Problem to work on:
Rewrite the records between the line holding "Task: Go to" and the line holding "Action: point(81,282)", inclusive, replacing "house icon" with "home icon" and keeping everything else the same. Omit the pictures from your answer.

------ Available records ------

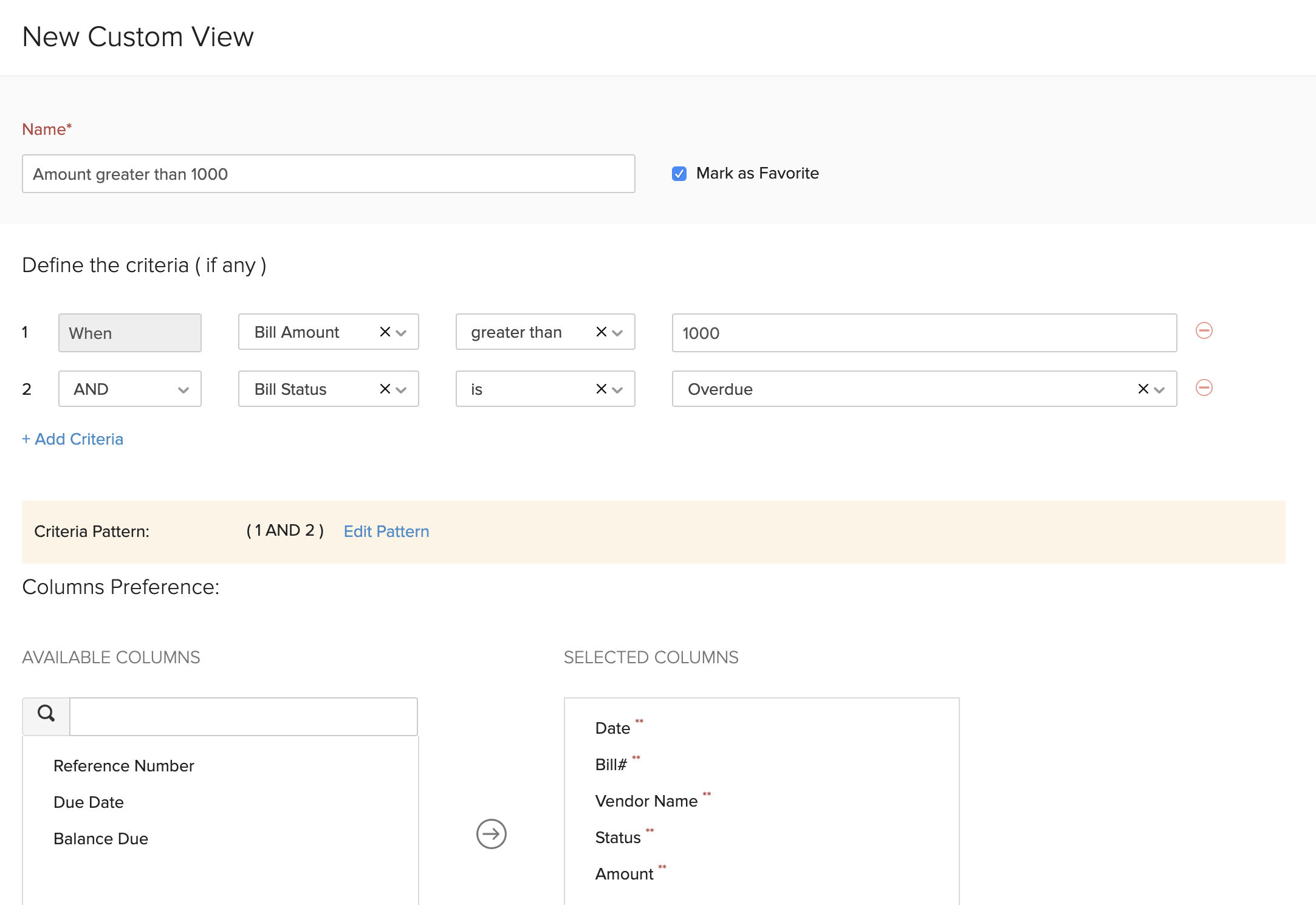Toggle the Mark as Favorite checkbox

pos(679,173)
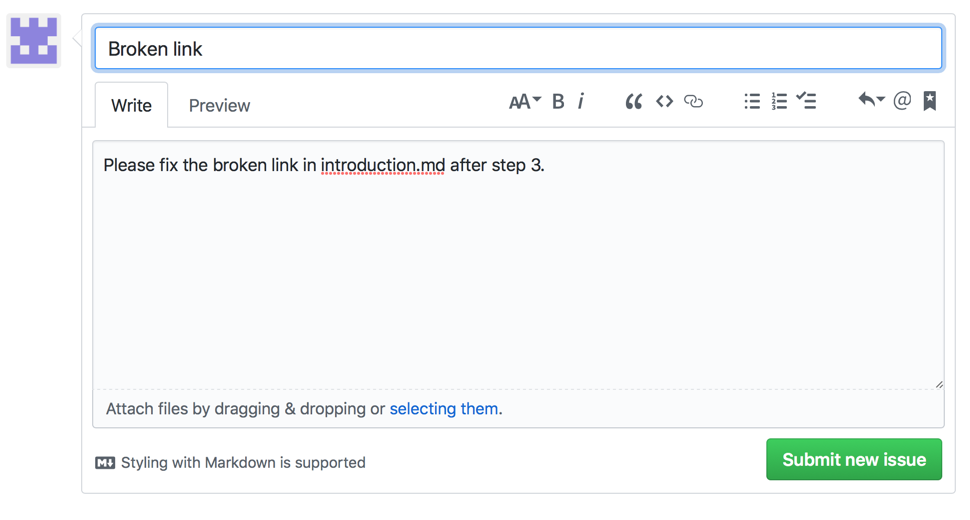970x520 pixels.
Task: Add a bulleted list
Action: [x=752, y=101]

------
------ Available records ------

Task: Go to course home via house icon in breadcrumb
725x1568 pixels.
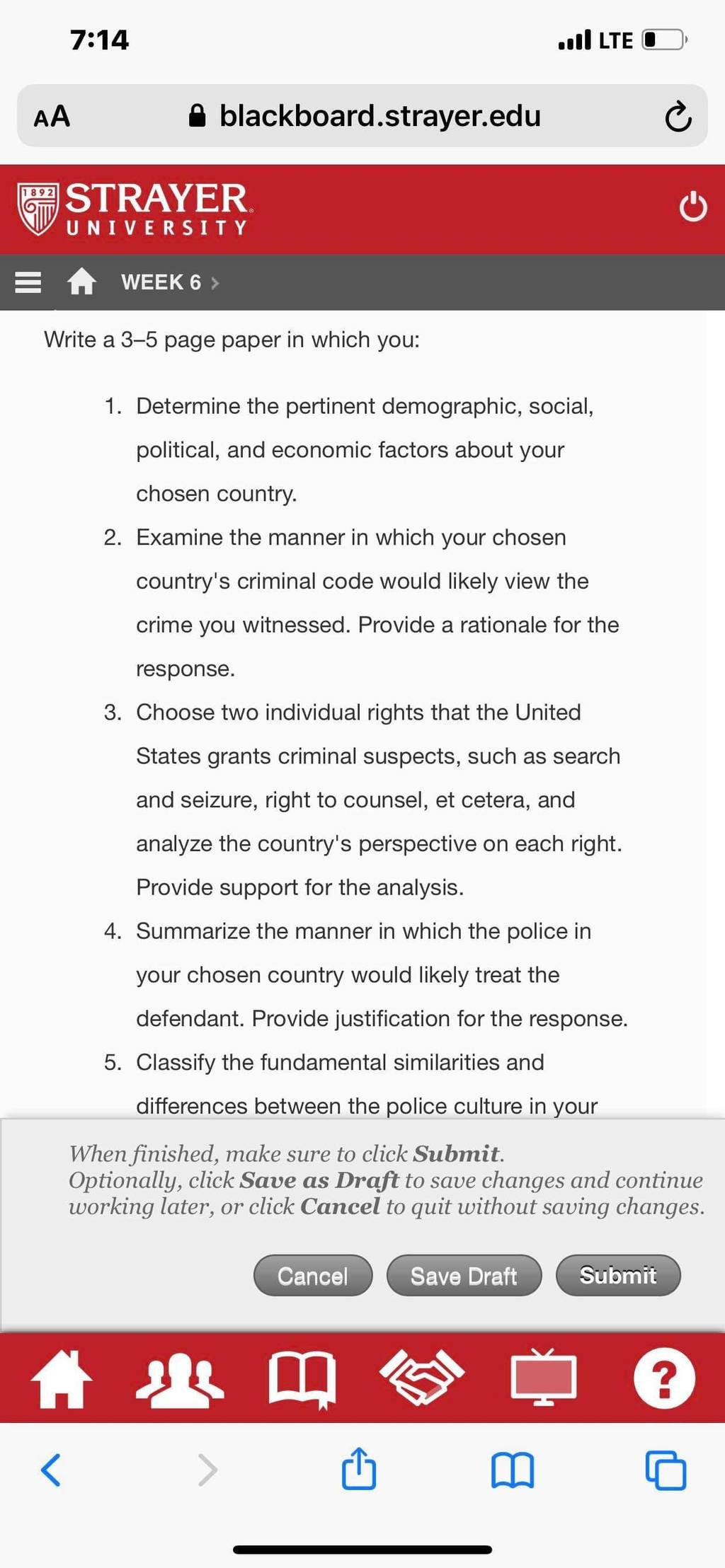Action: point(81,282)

------
------ Available records ------

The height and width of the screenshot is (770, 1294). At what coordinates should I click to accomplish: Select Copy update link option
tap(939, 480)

------

Task output:
Task: Go to course home via home icon in breadcrumb
725x1568 pixels.
Action: point(81,282)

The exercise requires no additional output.